Recast the lines from the one containing "At what coordinates" through the one containing "coord(556,437)", both included, as a Markdown table with the columns Row and Text. Give each line a row number and leave out blank lines.

§ **Provided material**
'''

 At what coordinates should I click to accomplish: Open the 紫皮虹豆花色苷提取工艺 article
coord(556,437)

'''
'''

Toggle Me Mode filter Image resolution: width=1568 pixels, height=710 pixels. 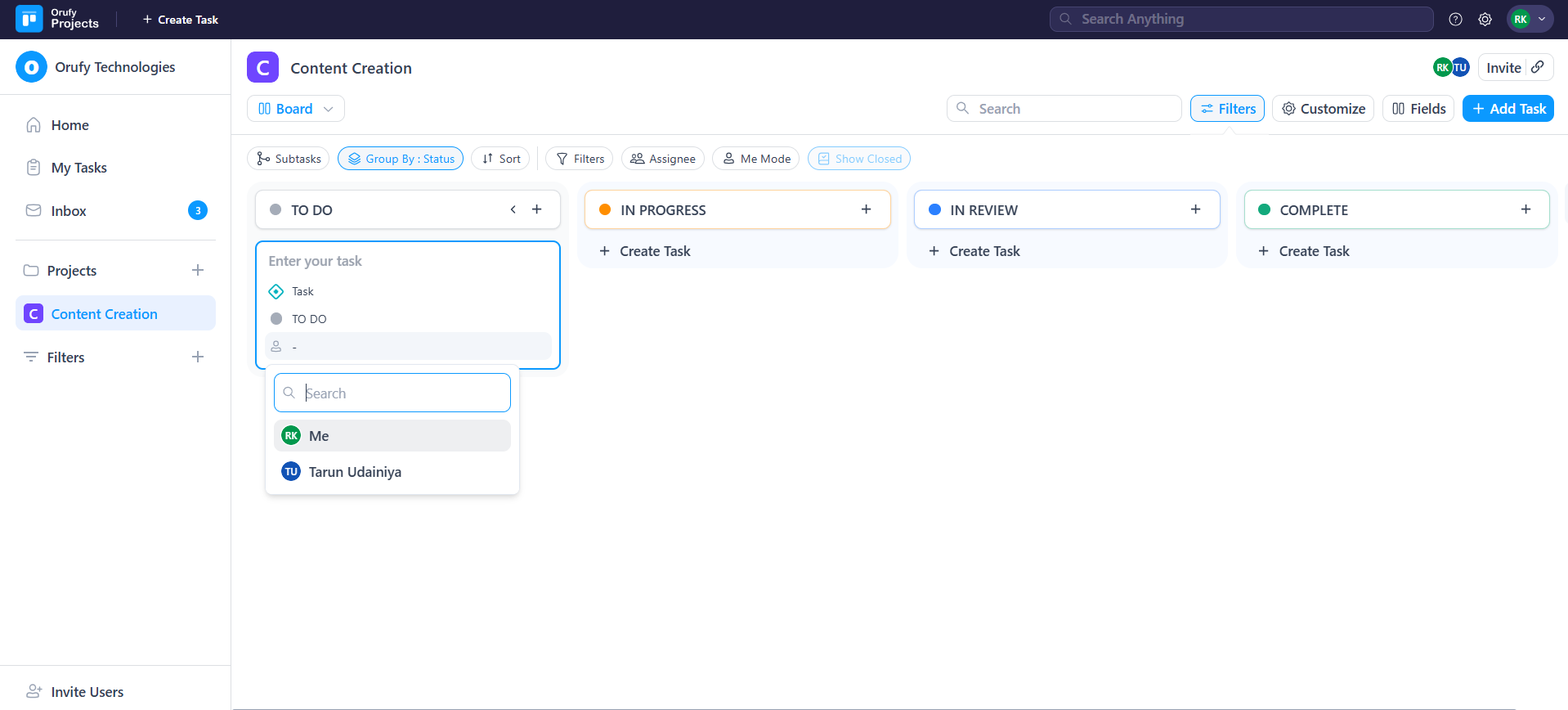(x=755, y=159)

'''
'''

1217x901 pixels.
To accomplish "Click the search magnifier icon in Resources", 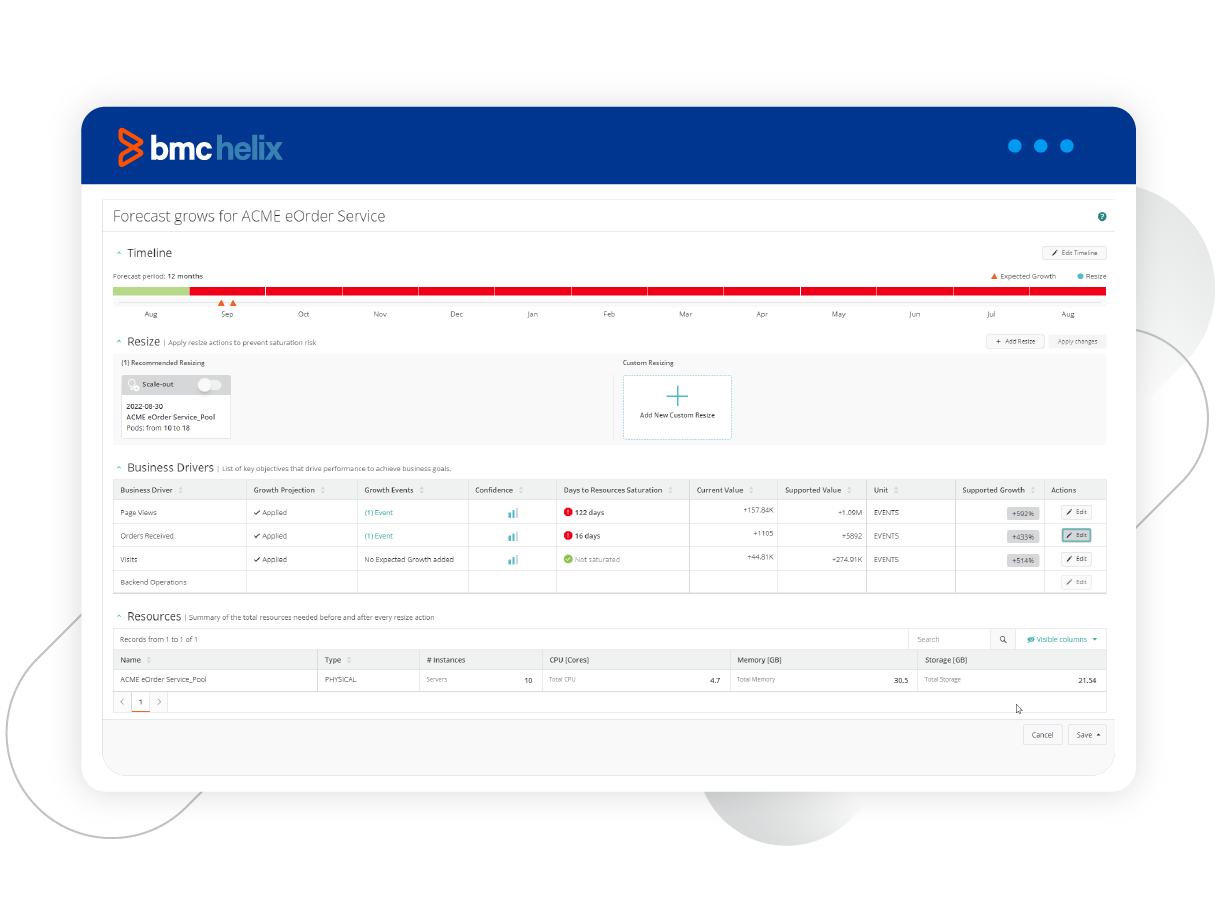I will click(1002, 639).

'''

§ **Solution**
| Row | Text |
|---|---|
| 1 |  At what coordinates should I click to accomplish: Open the 紫皮虹豆花色苷提取工艺 article |
| 2 | coord(556,437) |